The Magistrate of Gower
The Magistrate of Gower
By Claire Robertson
Umuzi. R198
The Magistrate of Gower opens in 1902, in a Boer prisoner-of-war camp in Ceylon. A 17-year-old Henry Vos is incarcerated there with his commando, a handsome boy, so close to the Aryan ideal of his tribe that he stars, slightly bewildered, in the propaganda films and magazine articles of the day. He falls in love with a Cingalese youth, a monk, and when they are discovered he is sent, disgraced, to another prison. Henry will survive this, and return home to train as a lawyer. He is a wise, private man who embarks on an ascetic life as the magistrate of a small platteland town.

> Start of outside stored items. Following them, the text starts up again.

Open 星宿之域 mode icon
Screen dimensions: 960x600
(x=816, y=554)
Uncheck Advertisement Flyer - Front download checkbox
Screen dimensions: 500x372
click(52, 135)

It is a respectable town, with good women doing good works for the poor whites of the shanty town, people who fume in their poverty under the patronising kindness of the burgers. Henry works on an early statute that will one day become the Immorality Act; and the term 'quota', meaning jobs reserved for Afrikaners, begins to crop up, the first signs of social engineering that will sweep the Nats to power in 1948. Every page gleams with Robertson’s acute power of description. Her story might be set nearly a century ago, but it has much to say to modern-day South Africa, in the perfidy of well-intentioned charity and the iniquity of 'othering', but mostly in the threat of nationalism, which in her view takes the good in a people and twists it. In just her second outing, Claire Robertson takes her place with the established South African greats. She has the crispness and economy of Coetzee, the subtle, oblique depth of Vladislavić, the storytelling spell of Galgut and Mda. She is technically faultless and intensely imaginative. But she has something more, an affecting, profound humanity that is entirely her own.